Transfusion practice in the non-bleeding critically ill: an international online survey-the TRACE survey

Collaborators, Affiliations

Transfusion practice in the non-bleeding critically ill: an international online survey-the TRACE survey

Sanne de Bruin et al. Crit Care. .

Abstract

Background: Over the last decade, multiple large randomized controlled trials have studied alternative transfusion strategies in critically ill patients, demonstrating the safety of restrictive transfusion strategies. Due to the lack of international guidelines specific for the intensive care unit (ICU), we hypothesized that a large heterogeneity in transfusion practice in this patient population exists. The aims of this study were to describe the current transfusion practices and identify the knowledge gaps.

Methods: An online, anonymous, worldwide survey among ICU physicians was performed evaluating red blood cell, platelet and plasma transfusion practices. Furthermore, the presence of a hospital- or ICU-specific transfusion guideline was asked. Only completed surveys were analysed.

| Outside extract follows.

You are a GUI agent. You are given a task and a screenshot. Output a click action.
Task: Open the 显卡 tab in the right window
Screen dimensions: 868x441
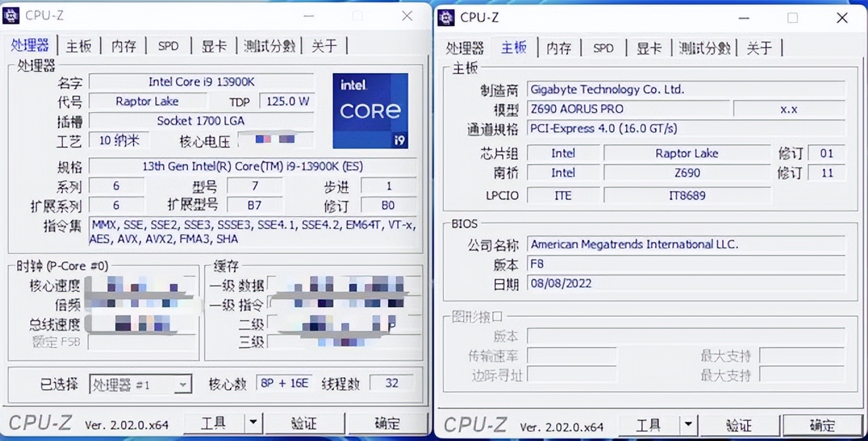pyautogui.click(x=649, y=47)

Results: Nine hundred forty-seven respondents filled in the survey of which 725 could be analysed. Hospital transfusion protocol available in their ICU was reported by 53% of the respondents. Only 29% of respondents used an ICU-specific transfusion guideline. The reported haemoglobin (Hb) threshold for the general ICU population was 7 g/dL (7-7). The highest reported variation in transfusion threshold was in patients on extracorporeal membrane oxygenation or with brain injury (8 g/dL (7.0-9.0)). Platelets were transfused at a median count of 20 × 109 cells/L IQR (10-25) in asymptomatic patients, but at a higher count prior to invasive procedures (p < 0.001). In patients with an international normalized ratio (INR) > 3, 43% and 57% of the respondents would consider plasma transfusion without any upcoming procedures or prior to a planned invasive procedure, respectively. Finally, doctors with base specialty in anaesthesiology transfused critically ill patients more liberally compared to internal medicine physicians.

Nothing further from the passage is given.